Hey Laybon,
Have you considered opening up the relationship from your end too? The reason I personally am not interested in a long-distance relationship is simply because I'm the kind of person who feels lonely quite easily. Some people can handle that, or feel like the relationship is worth that sacrifice (particularly if it's a temporary separation) but for me, if I can't spend face to face time with my loved one frequently, I would end up just constantly thinking about them instead, and moping. A lot. If I imagine how I'd feel with the additional pressure of a) adjusting to non-monogamy for the first time, and b) getting over the fact that she cheated on me a bunch of times and we have yet to be able to repair that broken trust, well…no wonder you are thinking about this constantly!
At the moment, you sound as though you are purely in reactive mode. You accept and own the fact that you chose to stay with her and give non-monogamy a go (which is good), but you are now wrestling with the realisation that you are powerless to control anything she says or does, how fast, with whom, any of it. So you're just reacting to her decisions and the impact they have on you, rather than making decisions yourself, supporting her decisions (note: acknowledging someone's right to make a decision isn't the same as actually supporting them), or properly communicating how those decisions are making you feel. If you want to wrestle some control back in your life, realise that the only person you can control is yourself. You have expressed your concern about how others will perceive her, so your job is done in that regard. She can choose to take that concern on board or not. If she suffers because she's living with people who disagree with her choices, that is on her. What I'm more concerned about is YOU. Is your worry about your relationship eating into other areas of your life? How does worrying about her help you get through this? Who is nearby that can offer you support? Have you confided in friends? Family? And now that you have agreed to be in this open relationship, how do you want that to work out for you?
You see, the thing is, this isn't just about her and her behaviour and her decisions. You have made decisions too. You went with a gut feeling to open things up, and are only now getting around to researching what that means and how it might work. It's not helpful for people (me) to point out that you did this the wrong way around, is it? But…you kind of did do this the wrong way round! So now I think the best thing you can do is to take your mental focus away from her and her stuff, and start to look in at yourself and your stuff. This could be a great opportunity for you. Being long-distance is sucky. It really is. So instead of throwing all your energies her way, start hanging out with your friends more. Make new friends. Be open minded to meeting another girlfriend even. Or if you're just horny, cultivate some friends with benefits. Whatever you're interested in. Make your life, where you are, as fulfilling as possible so that you and she can continue to approach your relationship together as equals.
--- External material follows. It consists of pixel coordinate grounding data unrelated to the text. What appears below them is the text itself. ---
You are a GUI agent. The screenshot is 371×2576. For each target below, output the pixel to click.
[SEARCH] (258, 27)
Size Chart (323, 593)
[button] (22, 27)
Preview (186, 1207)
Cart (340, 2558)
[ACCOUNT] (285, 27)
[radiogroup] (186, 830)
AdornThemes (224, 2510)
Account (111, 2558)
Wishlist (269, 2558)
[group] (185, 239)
Right now, it seems like she is getting a lot of her emotional and social and sexual needs fulfilled where she is, but you're still pinning all of that responsibility of need-fulfilment on her. And getting frustrated with that.
A lot of the issues here are nothing to do with being in an open relationship or adjusting to that, but to do with the long-distance element. Try to see the open relationship as a solution to some of those problems, and it might be easier to digest. However, you also need to be aware of the fact that negotiating your new open status requires intense communication, and you can't have that right now (because of long-distance/your shared communication problems/her NRE with New Guy). You also have the issue that repairing trust and receiving reassurance is also usually best done face to face and in person. So don't expect this to be an easy ride. Will your relationship with her survive? I honestly don't know. I suspect the best thing for you right now might be for it to shift and morph and become less central to your life for the time being, ready to be picked up again at a higher intensity if she moves back closer to you. A leap of faith. Whatever the outcome, you will be fine. As long as you know that, you can't really go wrong.